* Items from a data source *

====================

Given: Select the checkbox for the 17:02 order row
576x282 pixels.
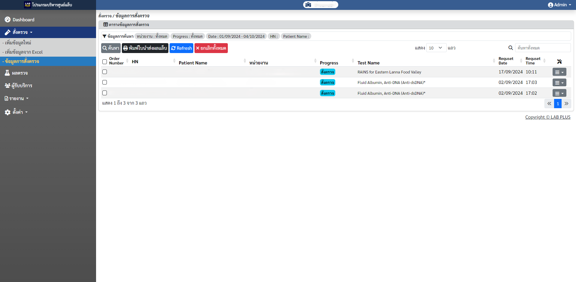Looking at the screenshot, I should 104,93.
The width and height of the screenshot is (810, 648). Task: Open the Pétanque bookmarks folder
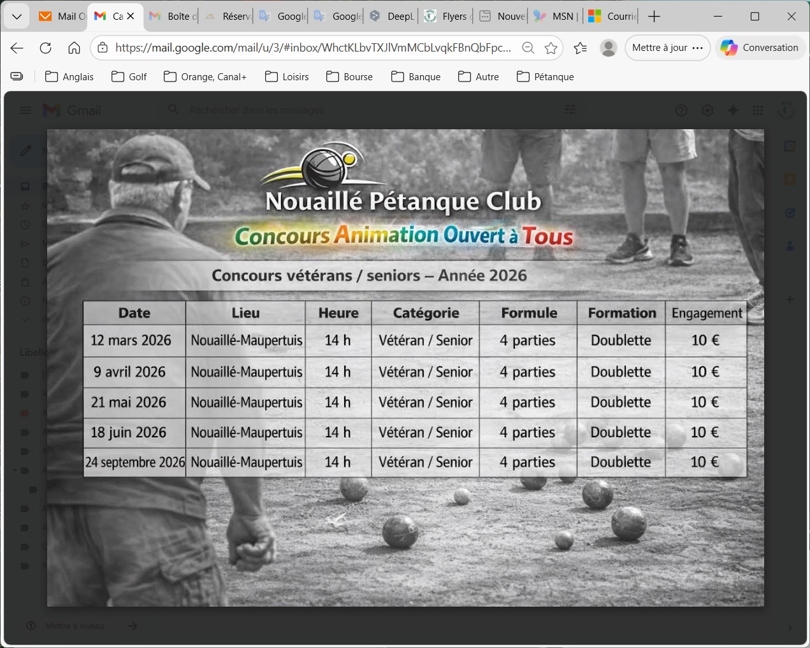[545, 76]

====================

Please edit everything from the line containing "The width and" through the end of the items, replacing "bookmarks" with "favorites" and keeping everything else as it is. Leave the pictures out of your answer.

The width and height of the screenshot is (810, 648). Task: Open the Pétanque favorites folder
[545, 76]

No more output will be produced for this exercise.